There is an absence of documentation, however, supporting the claimant's contention that he will suffer substantial discrimination or form (sic) of persecution.

...

However, there is an absence of evidence that he would suffer persecution or forms of discrimination tantamount to persecution is he were to return to Guatemala.


[32]            The Respondent contends that these passages do not indicate that the Panel failed to read all of the Applicant's evidence or listen to all of his testimony concerning his past persecution, as is made clear by the Panel's repeatedly referring to his persecution evidence elsewhere in the Decision:

In the extensive narrative to his Personal Information Form, the claimant goes to considerable length to explain the problems his family had during the time of the civil war in Guatemala.

...

The claimant comes from a rural indigenous family and his family has suffered during the time of the internal conflict.

[33]            The Applicant points out that these passages merely refer to his family; they do not show that the Panel considered the Applicant's own experiences.

[34]        The Respondent further submits that the two passages in question do not indicate that the Panel failed to consider the documentary evidence with respect to the availability of state protection, as is made clear by the Panel's repeatedly referring to this documentary evidence in the Decision:

The documentary evidence indicates ... the poverty and illiteracy rate among indigenous people in Guatemala is higher than for other Guatemalan races. Lack of education and language skills has compromised the ability of indigenous people to gain access to the country's political, economic, social and cultural mainstream. Human rights abuses, much diminished from the time of the civil conflict, still bear disproportionately on the indigenous population because of their vulnerable economic, social and political status.

...


The documentary evidence indicates that the primary reason for the inability of the indigenous population to gain political and economic strength is a lack of education opportunities and social programs. Indigenous people are taken advantage of because of their low social status and inability to seek redress.

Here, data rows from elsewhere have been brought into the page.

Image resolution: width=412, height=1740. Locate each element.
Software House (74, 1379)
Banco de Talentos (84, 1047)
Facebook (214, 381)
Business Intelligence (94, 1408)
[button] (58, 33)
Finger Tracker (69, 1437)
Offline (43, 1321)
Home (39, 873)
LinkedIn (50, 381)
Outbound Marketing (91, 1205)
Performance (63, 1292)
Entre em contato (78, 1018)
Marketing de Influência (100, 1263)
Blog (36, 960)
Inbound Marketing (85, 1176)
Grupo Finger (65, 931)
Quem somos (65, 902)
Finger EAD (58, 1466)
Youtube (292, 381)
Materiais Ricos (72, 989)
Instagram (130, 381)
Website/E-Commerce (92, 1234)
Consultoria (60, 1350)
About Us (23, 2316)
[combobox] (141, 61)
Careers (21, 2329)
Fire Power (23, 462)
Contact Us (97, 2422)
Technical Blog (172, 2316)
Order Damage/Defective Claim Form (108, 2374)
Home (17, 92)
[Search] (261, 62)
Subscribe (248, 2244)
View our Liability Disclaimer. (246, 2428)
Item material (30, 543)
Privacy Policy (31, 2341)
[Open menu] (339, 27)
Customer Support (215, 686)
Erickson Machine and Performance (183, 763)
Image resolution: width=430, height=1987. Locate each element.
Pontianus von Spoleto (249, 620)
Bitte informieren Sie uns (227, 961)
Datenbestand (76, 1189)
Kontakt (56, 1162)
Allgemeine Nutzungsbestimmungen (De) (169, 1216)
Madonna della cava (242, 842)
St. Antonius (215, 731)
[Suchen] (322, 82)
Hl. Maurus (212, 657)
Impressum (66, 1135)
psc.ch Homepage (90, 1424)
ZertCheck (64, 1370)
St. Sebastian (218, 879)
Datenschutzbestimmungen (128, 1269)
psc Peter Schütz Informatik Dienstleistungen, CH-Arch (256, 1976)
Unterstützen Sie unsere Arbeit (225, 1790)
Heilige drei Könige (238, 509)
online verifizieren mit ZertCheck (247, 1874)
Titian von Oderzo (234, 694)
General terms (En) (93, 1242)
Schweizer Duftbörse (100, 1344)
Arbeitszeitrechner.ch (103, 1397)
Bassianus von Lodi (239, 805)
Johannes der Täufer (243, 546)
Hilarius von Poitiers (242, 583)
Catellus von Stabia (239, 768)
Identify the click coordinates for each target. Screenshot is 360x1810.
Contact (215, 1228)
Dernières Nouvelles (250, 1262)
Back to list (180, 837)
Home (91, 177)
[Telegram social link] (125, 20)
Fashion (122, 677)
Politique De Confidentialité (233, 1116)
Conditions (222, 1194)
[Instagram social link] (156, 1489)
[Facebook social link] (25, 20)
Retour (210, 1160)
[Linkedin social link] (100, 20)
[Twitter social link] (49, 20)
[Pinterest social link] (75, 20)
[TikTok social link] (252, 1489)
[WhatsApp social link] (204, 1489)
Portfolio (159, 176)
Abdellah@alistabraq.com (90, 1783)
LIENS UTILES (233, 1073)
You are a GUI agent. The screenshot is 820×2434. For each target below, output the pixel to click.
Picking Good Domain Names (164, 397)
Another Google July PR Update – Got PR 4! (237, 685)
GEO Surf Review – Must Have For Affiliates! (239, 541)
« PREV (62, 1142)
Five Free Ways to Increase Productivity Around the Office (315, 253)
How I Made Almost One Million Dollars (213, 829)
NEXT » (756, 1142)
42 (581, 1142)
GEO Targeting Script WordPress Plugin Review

[35]            The Respondent also argues that the Panel obviously considered the Applicant's statements in the context of current human rights abuses suffered by aboriginals in Guatemala, as was made clear by the Panel in the Decision:

Human rights abuses, much diminished from the time of the civil conflict, still bear disproportionately on the indigenous population because ...

...

Indigenous people are taken advantage of because ...

[36]            The Respondent further submits that the Applicant's "dictionary-led assault" on selected passages from the Decision should not succeed. The Respondent argues that the use of the word "absence" by the Panel, pursuant to the dictionary, could mean a "complete" absence or merely a "partial" absence. And while the Applicant speculates that the Panel meant "complete" absence, the Panel clarified its use of the word at the end of the Decision:

The panel therefore finds that there is insufficient evidence to conclude that Romeo Fidadelfo Rivera Valasquez (sic) has serious reasons for considering that he would be persecuted if he were required to return to Guatemala.

[37]            The Respondent concludes that the use of the word "absence" by the Panel does not suggest that it saw no evidence and so must have ignored some of the Applicant's evidence.


ANALYSIS

What is the applicable standard of review to apply to the Decision of the Panel?

[38]            The Court must first determine what the appropriate standard of review is for this case.

[39]        In Aguebor v. Minister of Employment and Immigration (F.C.A.), [1993] F.C.J. No. 732, the Federal Court of Appeal discussed the standard of review for Refugee Division decisions:

4.      There is no longer any doubt that the Refugee Division, which is a specialized tribunal, has complete jurisdiction to determine the plausibility of testimony: Who is in a better position than the Refugee Division to gauge the credibility of an account and to draw the necessary inferences? As long as the inferences drawn by the tribunal are not so unreasonable as to warrant our intervention, its findings are not open to judicial review. ...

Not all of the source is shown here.